Newborn Poppy

Newborn Poppy

Saturday, July 5, 2008

Fertility schmetility - January

The New Year started with a “bang” quite literally and by January 8th I am so nauseous. Seriously I can’t eat, everything tastes bad, and everything smells bad. Surely it’s too early for morning sickness. Surely I’m not pregnant... Nobody over 35 gets pregnant within a month of coming off the pill. Nobody. What to do? Ask a doctor! So while walking around the Stop and Shop I call Lynn, she’ll know.

“So how early can you get morning sickness” I ask her as soon as she picks up
“I take it you think you’re pregnant?” she asks
“Well I don’t know I’m an oncology nurse my patients really don’t have to worry so much about fertility and I hated my maternity rotations so I didn’t pay attention and last time I had no symptoms” I blurted out. And it was one long almost incoherent sentence utterly devoid of punctuation.
“Well are you late?”
“No – I’m not due on ‘til next week” I say, “But I need to pee all the time, I’m nauseous all the time, and I’m dizzy”
“Needing to pee all the time comes later”
“No! The internet said it can happen right away because of the increase in blood flow to the kidneys” I protested, “It was on the internet – the internet knows everything”
“Jo, take a deep breath”
I stop in the middle of frozen deserts and take a deep breath. I’m being crazy, I must be.
“Maybe I’m being crazy” I say, a little ruefully.
“Look you could be, and if you are you are going to end up delivering at my wedding”
Damn Lynn and her ability to do math in her head.

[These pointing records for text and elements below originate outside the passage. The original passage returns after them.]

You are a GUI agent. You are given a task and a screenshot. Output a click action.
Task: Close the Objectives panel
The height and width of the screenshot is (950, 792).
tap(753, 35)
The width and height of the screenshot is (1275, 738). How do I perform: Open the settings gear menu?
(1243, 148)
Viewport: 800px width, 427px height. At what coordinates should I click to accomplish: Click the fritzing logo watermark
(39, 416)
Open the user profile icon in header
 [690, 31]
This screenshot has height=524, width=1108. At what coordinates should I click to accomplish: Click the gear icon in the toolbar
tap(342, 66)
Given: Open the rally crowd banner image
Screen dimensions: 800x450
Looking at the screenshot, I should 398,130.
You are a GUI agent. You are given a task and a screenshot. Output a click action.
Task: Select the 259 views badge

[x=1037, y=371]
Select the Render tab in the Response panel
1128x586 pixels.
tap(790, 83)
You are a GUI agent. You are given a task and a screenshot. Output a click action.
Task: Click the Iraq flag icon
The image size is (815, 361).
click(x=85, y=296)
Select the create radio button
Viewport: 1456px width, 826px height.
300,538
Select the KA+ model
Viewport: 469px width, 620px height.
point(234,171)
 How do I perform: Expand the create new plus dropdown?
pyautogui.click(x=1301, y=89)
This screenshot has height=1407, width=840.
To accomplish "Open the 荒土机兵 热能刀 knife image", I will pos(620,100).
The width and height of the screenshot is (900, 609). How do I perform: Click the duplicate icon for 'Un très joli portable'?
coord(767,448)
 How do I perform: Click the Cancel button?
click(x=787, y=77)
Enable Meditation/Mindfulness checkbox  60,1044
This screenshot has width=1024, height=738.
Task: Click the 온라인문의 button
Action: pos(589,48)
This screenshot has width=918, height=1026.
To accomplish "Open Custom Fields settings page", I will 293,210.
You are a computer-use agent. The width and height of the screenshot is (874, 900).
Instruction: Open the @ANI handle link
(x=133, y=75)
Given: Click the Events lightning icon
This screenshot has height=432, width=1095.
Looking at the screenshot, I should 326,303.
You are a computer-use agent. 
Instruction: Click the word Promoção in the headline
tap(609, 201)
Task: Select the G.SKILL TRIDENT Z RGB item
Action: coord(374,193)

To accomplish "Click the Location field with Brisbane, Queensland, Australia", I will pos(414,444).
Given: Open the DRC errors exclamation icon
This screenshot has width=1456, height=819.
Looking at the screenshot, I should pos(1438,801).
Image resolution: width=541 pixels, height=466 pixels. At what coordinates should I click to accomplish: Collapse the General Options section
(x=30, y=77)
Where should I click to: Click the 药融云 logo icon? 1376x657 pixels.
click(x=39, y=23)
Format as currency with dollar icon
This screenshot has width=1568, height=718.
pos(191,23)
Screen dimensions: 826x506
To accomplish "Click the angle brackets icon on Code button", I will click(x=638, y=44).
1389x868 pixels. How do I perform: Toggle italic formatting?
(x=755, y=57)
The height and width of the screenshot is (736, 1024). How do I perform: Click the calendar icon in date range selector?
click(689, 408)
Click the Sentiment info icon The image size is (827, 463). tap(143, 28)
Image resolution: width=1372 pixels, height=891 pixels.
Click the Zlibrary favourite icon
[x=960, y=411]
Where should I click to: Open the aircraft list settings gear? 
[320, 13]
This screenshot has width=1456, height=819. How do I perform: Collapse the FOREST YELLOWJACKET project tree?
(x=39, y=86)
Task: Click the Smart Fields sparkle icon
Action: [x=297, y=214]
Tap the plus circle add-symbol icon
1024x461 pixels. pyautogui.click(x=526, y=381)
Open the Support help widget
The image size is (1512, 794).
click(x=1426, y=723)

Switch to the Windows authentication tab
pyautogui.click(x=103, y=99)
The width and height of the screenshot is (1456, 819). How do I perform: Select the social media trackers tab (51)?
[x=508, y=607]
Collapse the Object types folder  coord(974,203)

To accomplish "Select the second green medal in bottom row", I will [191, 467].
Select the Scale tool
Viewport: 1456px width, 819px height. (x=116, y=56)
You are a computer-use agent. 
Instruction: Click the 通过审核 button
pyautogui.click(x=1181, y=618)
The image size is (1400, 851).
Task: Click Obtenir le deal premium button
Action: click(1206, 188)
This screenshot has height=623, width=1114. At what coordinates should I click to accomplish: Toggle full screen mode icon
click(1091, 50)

I do finally come clean and tell Robert what I am thinking. His reaction is initially exactly as I expected – he is mortified. I bite my tongue when he asks those two stupid questions
“How? Why”
Well, duh, I am thinking…penis, vagina, sperm, ova, blah, blah, blah, we had sex.
“But you had wine – how could you do that if you thought you were pregnant”
“Well I didn’t think I was pregnant when I drank the wine”
He makes that “harrumph” sound that always irritates me, narrows his eyes as if he has suddenly developed x-ray vision and can see into my uterus.
“Okay, “he says, suddenly becoming the grown up in this little drama, “We need to do a test, and we need to proceed as if you are – no beer”
I smile, for a guy given to tantrums over stupid little things he really does step up when it is something big. We wait patiently for the next week, wondering if the fact that every other commercial is for a pregnancy test is a sign of some sort.

The nausea goes on for another couple of days, until the morning I rush out to work and forget to take my Prozac. No nausea. Surely not. Prozac has never made me sick before. So I miss it another day, no nausea, and another. Damn. It must be the Prozac. I have an appointment with a new psychiatrist the following week so I stop the Prozac altogether.

I meet my new psychiatrist who tisks at me for restarting the Prozac at 50mg after a 3 month self-prescribed holiday and restarts me at 20mg. It seems that the nausea was indeed caused by the drug. I stop at the bathroom on my way out of the hospital and lo and behold – not pregnant.

I was actually surprised at the way my heart sank.

And that was how it all started. It was if that one scare set off a weird uncontrollable cascade in me. I had always scoffed at the idea of a biological clock, viewing it as something invented to force women into pregnancy. Not so much now. I suddenly discovered (what I picture as) a giant old fashioned alarm clock with bells on the top living somewhere inside of me. Tick tock tick tock.